WHAT THE TASK ASKS
Look through the data and write out every line with the word "indicator" in it.

-------- DATA EXTRACT

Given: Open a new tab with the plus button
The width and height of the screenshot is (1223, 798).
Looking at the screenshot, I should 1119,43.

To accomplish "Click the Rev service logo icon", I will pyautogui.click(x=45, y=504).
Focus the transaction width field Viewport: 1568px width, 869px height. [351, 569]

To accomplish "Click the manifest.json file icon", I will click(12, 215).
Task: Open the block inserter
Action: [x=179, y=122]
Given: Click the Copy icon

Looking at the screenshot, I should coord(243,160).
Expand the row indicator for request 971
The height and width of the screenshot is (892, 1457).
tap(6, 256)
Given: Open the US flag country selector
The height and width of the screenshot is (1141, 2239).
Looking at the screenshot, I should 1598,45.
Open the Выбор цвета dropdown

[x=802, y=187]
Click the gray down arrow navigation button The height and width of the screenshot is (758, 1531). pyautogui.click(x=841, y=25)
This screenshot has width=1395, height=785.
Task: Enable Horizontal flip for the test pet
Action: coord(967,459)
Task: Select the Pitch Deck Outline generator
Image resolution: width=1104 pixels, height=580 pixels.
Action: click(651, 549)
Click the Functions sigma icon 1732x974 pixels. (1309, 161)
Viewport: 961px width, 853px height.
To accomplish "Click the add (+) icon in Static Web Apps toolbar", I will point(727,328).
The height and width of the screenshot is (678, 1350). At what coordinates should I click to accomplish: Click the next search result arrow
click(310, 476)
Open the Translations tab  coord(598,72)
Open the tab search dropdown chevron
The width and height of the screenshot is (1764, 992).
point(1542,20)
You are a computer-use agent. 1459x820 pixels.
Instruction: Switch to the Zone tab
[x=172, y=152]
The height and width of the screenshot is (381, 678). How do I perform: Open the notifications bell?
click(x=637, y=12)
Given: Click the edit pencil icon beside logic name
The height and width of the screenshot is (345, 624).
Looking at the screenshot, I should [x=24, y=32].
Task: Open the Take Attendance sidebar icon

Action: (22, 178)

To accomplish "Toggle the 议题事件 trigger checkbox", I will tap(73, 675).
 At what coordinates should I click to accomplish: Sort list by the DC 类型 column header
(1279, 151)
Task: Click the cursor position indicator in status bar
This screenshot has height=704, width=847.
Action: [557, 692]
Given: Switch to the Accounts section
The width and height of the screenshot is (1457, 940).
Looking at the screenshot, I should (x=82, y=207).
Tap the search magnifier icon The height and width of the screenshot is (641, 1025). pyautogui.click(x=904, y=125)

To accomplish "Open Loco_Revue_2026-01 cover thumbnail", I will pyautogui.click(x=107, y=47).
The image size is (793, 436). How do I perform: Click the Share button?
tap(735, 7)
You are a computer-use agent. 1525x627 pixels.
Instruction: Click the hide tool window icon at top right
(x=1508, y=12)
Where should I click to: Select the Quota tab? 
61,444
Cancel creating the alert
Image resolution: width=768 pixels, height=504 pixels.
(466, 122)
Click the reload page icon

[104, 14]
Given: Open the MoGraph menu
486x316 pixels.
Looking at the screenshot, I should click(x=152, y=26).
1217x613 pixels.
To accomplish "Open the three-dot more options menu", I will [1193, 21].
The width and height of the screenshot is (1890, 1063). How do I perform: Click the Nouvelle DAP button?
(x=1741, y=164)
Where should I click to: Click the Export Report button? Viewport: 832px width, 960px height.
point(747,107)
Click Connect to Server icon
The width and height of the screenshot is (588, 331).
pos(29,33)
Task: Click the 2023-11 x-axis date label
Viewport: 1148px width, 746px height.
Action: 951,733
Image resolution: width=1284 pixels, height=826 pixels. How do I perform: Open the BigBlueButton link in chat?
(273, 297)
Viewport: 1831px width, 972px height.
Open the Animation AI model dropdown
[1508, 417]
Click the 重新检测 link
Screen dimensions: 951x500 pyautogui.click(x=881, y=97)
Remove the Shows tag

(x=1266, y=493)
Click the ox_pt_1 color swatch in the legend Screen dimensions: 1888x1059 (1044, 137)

----------------

EXERCISE RESULT
Expand the row indicator for request 971
Task: Click the cursor position indicator in status bar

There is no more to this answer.